* [Description of the task] Set down, exactly, every line from the top of the listing through the one holding "Task: Click the Vous avez gagné 1 badge text".
***** Records
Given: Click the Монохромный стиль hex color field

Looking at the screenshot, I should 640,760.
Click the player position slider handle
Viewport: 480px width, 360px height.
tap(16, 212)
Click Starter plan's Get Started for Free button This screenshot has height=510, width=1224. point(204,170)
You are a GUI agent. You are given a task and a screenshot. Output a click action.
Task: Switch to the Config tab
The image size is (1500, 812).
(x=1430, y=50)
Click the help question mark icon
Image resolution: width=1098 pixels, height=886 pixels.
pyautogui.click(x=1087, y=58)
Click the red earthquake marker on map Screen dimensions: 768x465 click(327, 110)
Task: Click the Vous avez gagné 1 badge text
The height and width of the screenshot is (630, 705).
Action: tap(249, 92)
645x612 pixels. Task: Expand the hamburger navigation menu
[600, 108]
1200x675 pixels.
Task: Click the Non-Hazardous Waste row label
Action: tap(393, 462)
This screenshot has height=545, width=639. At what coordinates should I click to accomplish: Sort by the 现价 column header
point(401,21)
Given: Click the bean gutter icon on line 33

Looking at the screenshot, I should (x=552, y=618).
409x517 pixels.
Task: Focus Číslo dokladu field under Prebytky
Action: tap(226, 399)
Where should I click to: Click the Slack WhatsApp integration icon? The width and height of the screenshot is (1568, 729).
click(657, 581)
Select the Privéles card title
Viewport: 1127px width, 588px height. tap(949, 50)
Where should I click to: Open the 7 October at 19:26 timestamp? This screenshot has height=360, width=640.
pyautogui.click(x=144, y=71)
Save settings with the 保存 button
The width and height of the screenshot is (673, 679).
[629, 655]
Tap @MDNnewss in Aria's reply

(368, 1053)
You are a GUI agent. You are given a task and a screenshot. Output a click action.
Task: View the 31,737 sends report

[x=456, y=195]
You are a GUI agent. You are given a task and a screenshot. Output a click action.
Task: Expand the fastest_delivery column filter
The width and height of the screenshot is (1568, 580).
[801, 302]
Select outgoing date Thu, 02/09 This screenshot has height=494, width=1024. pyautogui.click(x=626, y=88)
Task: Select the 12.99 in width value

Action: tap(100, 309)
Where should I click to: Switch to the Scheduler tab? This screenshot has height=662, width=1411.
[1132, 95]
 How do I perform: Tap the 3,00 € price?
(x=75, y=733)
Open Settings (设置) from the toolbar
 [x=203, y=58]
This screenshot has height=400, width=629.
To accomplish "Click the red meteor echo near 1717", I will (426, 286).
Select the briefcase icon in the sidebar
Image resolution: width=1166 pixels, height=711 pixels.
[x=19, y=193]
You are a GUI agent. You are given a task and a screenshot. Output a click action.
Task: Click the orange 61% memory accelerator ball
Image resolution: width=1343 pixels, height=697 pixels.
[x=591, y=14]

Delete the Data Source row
**********
* [Solution to the problem]
Given: Click the Монохромный стиль hex color field

Looking at the screenshot, I should 640,760.
Click the player position slider handle
Viewport: 480px width, 360px height.
tap(16, 212)
Click Starter plan's Get Started for Free button This screenshot has height=510, width=1224. point(204,170)
You are a GUI agent. You are given a task and a screenshot. Output a click action.
Task: Switch to the Config tab
The image size is (1500, 812).
(x=1430, y=50)
Click the help question mark icon
Image resolution: width=1098 pixels, height=886 pixels.
pyautogui.click(x=1087, y=58)
Click the red earthquake marker on map Screen dimensions: 768x465 click(327, 110)
Task: Click the Vous avez gagné 1 badge text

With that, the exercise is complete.